Ministers across the UK have been quick to point out that most people are still being seen in time. But the numbers waiting longer for care have been rising. In A&E patients are now twice as likely to wait more than four hours than they were four years ago — 11 percent compared to five percent.

The proportion of people waiting over 62 days for cancer treatment has risen by a third in the past four years. Nearly one in five patients now wait longer.

The chances of delays before you have a planned operation or treatment, such as a hip replacemen­t, has increased by nearly three-quarters in four years. Currently 12 percent of patients wait longer than they should.

It means there are now over 500,000 people on hospital waiting lists in England, Wales and Northern Ireland that have waited too long. That compares to nearly 230,000 four years ago.

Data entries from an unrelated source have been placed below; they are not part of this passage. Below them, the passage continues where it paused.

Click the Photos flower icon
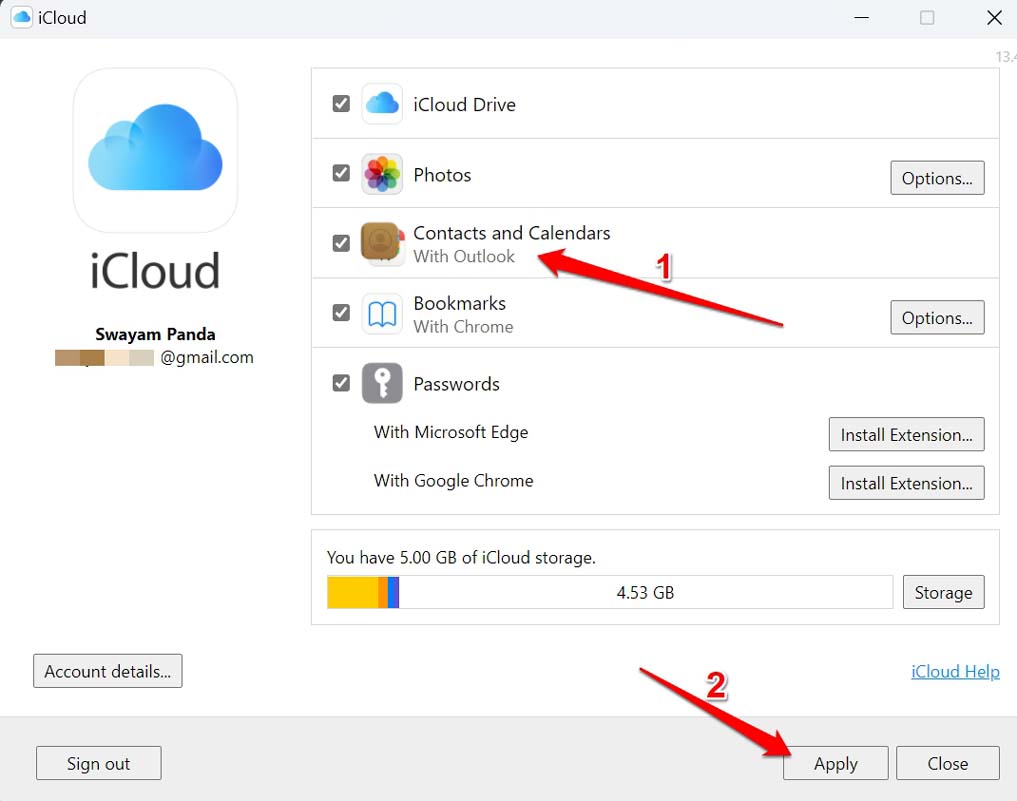coord(381,173)
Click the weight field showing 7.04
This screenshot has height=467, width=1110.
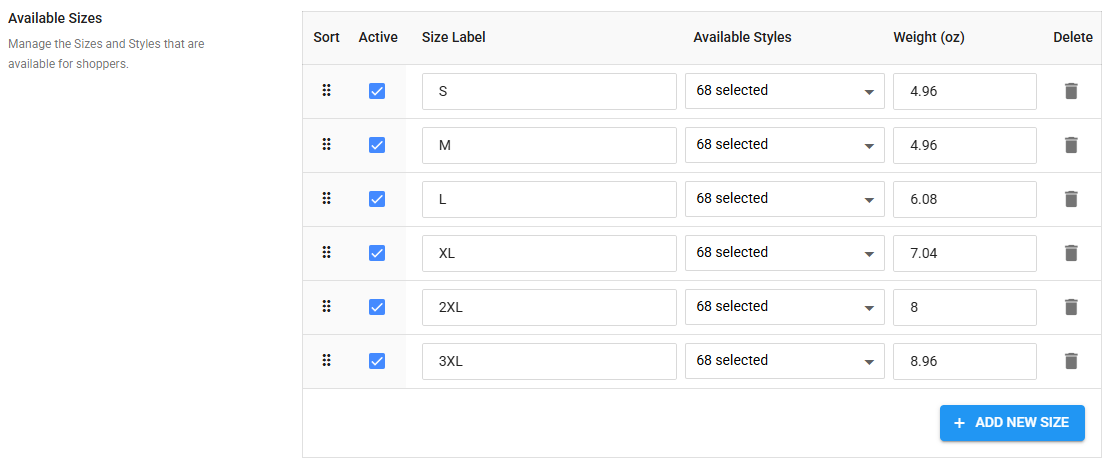coord(964,253)
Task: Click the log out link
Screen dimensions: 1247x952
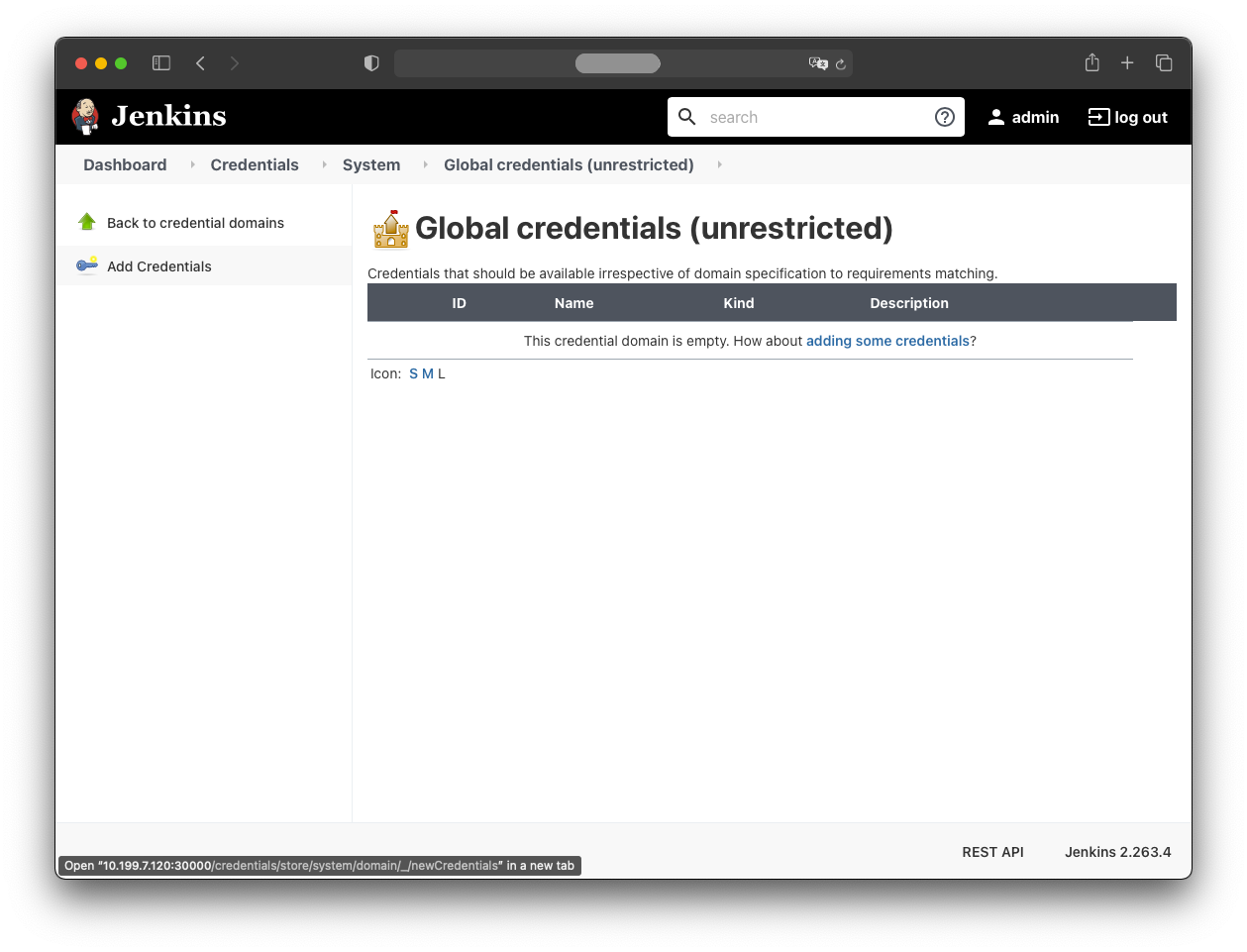Action: tap(1128, 117)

British Medical Associatio­n chair Dr. Chaand Nagpaul said the situation highlighte­d by the BBC was ‘unacceptab­le’.

He said while for some patients the delays were simply an inconvenie­nce, for many more they would have a real impact on their treatment and outcome.

Scottish Health Secretary Shona Robison said record levels of investment were being put into the health service in Scotland.

She said efforts were being made to shift the balance of care away from hospitals and into the community that should make it easier to hit the targets.

And she added a ministeria­l working group had been establishe­d to improve cancer care.

A spokesman for the Department of Health in England said more money was being spent on services, and said despite the longer waiting times the majority of hospitals were still providing good or outstandin­g care, according to inspectors.

And he pointed out that because of the aging population health systems worldwide face similar pressures.